TazPod Vault Security

TazPod’s real security boundary is the vault lifecycle, not the Docker container by itself. The container is only the shell. The vault determines when sensitive material exists and where.

Canonical Paths

From internal/vault/vault.go:

  • VaultDir = /workspace/.tazpod/vault
  • VaultFile = /workspace/.tazpod/vault/vault.tar.aes
  • MountPath = /home/tazpod/secrets
  • AwsLocalHome = /home/tazpod/.aws
  • AwsVaultDir = /home/tazpod/secrets/.aws
  • PassCache = /home/tazpod/secrets/.vault_pass

These are the real operational paths. If another document says otherwise, it is stale.

Encryption Model

The cryptographic engine is implemented in internal/crypto/crypto.go.

Verified properties:

  • algorithm: AES-256-GCM
  • salt size: 32 bytes
  • nonce size: 12 bytes
  • key derivation: PBKDF2 with SHA-256
  • iterations: 100000
  • output format: [salt][nonce][ciphertext]
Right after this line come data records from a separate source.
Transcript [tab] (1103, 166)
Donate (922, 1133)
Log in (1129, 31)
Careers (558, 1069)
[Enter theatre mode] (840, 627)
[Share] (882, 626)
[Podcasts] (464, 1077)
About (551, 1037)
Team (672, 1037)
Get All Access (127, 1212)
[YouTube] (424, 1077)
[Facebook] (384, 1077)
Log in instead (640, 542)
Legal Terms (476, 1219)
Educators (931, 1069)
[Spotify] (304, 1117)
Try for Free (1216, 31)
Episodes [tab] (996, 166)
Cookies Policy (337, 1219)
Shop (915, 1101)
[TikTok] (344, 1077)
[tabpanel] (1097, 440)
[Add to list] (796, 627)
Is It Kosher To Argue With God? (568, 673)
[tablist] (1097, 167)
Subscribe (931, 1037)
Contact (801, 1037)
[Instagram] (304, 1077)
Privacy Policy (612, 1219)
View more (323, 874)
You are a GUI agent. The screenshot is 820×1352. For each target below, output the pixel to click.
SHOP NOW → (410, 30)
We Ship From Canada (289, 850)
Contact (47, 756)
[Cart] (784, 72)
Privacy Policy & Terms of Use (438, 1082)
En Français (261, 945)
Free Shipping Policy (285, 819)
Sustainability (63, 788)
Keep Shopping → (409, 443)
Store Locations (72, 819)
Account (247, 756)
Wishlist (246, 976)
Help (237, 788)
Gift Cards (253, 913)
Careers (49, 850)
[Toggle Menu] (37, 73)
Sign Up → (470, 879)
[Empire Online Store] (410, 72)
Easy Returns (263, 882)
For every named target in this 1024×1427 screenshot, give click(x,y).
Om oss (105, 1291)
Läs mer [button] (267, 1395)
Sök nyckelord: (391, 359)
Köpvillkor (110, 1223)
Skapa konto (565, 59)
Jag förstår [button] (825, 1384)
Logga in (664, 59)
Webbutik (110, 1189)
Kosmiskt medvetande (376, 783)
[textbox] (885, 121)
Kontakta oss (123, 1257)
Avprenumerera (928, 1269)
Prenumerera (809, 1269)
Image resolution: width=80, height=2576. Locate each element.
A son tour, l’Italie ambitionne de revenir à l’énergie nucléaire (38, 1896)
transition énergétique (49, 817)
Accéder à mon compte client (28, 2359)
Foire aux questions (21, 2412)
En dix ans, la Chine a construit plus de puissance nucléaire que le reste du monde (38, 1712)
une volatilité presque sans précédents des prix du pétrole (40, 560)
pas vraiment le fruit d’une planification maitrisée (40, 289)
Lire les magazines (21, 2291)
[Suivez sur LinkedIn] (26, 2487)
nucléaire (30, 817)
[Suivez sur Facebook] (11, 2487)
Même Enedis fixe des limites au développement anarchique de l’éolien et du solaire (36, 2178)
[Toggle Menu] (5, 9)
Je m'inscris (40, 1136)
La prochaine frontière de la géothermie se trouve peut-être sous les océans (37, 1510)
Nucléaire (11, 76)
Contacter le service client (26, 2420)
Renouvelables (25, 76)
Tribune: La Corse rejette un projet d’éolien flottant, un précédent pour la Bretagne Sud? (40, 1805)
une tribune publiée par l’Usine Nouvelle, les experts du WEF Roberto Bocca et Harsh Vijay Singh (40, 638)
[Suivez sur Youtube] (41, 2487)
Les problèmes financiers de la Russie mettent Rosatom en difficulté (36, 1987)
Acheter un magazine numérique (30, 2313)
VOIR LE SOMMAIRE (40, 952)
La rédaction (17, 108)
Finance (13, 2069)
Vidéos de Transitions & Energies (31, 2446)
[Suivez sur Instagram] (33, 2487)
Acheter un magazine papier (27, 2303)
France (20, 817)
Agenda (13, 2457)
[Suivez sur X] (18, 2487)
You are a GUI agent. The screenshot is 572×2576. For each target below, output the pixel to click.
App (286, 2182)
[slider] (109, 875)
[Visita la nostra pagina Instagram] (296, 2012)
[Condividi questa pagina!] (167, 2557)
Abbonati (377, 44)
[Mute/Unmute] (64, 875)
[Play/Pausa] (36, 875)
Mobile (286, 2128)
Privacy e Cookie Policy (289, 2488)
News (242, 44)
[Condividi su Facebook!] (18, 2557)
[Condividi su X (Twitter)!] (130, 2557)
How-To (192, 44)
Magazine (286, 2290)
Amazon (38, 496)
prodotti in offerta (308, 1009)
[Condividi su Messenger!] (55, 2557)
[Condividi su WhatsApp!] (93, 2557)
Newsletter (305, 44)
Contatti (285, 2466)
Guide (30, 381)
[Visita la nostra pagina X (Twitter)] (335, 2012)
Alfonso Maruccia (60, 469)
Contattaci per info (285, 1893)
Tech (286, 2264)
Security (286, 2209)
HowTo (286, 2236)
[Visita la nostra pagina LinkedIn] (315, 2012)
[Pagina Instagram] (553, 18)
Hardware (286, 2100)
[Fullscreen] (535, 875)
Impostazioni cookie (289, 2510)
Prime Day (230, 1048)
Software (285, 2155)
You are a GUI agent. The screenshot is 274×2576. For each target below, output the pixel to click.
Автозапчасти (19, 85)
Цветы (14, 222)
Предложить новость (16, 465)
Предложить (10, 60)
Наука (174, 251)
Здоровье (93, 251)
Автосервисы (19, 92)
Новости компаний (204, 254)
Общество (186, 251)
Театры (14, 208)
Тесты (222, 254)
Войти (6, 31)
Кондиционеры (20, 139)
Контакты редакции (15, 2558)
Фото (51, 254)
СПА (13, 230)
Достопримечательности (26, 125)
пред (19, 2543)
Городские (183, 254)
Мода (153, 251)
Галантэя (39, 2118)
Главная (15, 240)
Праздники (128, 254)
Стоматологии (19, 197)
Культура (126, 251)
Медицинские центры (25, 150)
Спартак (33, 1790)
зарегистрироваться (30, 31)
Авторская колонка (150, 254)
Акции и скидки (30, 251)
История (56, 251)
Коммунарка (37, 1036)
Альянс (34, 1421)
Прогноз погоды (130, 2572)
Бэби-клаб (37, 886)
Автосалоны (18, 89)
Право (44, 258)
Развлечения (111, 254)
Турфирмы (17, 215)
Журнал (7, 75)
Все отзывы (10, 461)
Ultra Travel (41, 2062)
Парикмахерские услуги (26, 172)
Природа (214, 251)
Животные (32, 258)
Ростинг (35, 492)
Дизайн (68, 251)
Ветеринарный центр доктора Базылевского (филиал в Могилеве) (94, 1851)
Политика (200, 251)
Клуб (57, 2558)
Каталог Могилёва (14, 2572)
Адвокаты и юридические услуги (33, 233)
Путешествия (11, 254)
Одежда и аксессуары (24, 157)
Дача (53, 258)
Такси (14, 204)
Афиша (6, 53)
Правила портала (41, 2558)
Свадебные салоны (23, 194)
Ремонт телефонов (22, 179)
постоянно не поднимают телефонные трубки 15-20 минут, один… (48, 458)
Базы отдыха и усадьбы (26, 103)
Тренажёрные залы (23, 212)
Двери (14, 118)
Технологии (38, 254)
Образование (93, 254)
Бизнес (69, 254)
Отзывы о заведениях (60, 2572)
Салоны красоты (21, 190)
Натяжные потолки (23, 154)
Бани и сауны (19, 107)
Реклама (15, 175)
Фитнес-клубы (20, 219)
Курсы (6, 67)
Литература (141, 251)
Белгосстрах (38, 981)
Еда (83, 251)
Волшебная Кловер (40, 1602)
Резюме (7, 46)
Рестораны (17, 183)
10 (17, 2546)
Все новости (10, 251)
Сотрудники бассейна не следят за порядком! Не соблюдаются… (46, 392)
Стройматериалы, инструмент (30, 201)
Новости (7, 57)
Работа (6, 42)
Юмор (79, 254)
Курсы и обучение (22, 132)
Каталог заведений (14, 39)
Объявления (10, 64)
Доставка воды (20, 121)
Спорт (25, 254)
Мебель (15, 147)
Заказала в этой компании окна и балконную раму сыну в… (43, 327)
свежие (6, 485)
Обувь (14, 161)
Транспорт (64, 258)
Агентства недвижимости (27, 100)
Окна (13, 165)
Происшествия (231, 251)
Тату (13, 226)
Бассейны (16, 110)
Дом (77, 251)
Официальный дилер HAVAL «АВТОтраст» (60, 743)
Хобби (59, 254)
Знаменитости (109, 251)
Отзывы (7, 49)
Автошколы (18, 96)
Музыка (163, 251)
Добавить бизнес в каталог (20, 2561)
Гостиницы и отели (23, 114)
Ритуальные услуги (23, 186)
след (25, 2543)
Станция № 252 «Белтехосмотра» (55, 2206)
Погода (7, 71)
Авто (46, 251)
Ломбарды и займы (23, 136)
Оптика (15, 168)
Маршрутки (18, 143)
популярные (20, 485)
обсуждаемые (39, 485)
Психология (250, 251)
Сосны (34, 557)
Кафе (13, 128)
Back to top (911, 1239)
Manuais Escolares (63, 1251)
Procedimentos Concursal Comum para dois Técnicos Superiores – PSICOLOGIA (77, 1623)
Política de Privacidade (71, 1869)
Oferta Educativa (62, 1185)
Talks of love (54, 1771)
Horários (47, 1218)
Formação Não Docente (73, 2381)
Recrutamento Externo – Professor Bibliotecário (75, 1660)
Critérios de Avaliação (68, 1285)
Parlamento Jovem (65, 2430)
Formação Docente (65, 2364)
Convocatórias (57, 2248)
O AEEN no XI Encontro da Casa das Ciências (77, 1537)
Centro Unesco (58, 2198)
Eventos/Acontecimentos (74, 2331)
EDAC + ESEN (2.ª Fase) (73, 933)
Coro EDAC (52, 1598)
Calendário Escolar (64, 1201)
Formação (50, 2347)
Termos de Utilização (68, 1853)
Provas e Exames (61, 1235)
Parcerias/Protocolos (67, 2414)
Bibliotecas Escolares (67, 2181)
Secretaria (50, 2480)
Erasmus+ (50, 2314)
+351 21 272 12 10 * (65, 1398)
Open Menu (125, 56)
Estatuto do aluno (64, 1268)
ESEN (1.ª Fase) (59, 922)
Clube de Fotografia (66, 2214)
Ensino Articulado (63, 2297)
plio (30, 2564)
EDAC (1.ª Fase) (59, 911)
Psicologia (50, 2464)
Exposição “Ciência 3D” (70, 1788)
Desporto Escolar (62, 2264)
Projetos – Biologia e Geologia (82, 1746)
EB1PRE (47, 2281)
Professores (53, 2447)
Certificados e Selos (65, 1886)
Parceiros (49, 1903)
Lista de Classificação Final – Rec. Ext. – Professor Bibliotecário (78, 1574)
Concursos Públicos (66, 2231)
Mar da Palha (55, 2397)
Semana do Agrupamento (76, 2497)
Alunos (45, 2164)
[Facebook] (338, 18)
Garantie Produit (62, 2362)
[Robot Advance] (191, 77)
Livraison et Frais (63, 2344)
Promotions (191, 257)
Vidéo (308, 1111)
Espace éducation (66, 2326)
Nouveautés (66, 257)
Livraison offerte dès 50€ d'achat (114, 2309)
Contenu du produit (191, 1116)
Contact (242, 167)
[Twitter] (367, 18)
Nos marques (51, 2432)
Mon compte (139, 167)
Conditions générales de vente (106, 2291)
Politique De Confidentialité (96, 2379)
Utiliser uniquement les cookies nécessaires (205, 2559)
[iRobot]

vault.tar.aes is therefore not a loopback disk image or a LUKS volume. It is a tar.gz byte stream encrypted at the application layer.

Unlock Flow

vault.Unlock() does the following:

  1. if /home/tazpod/secrets is already mounted, it reuses cached passphrase and reruns identity setup
  2. otherwise it mounts a 64 MB tmpfs
  3. if vault.tar.aes exists, it reads and decrypts it
  4. the decrypted tar.gz is extracted into the RAM mount
  5. the passphrase is cached into .vault_pass inside the RAM mount
  6. SetupIdentity() ensures persistent agent config directories exist under /workspace/.tazpod/
  7. setupBindAuth() bind-mounts .aws from the RAM mount into the standard home path

The practical implication is simple: secrets are only available after explicit unlock, and they only exist in RAM while unlocked.

Lock Flow

vault.Lock():

  1. unmounts /home/tazpod/.aws
  2. unmounts /home/tazpod/secrets

Because the secret mount is tmpfs, unmounting it is the real destruction boundary for runtime secrets.

AWS Enclave Bridge

The AWS bridge is explicit and minimal:

  • source: /home/tazpod/secrets/.aws
  • target: /home/tazpod/.aws
  • method: mount --bind

This allows standard tooling (aws, SDKs, S3 helpers) to work without knowing anything about TazPod internals while keeping credentials inside the RAM enclave.

Identity Side Effects

SetupIdentity() creates these directories under /workspace/.tazpod/:

  • .pi
  • .omp
  • .gemini
  • .claude
  • .aws
  • .opencode

This matters because not all operator state is secret state. TazPod separates encrypted vault material from persistent tool state that must survive container recreation.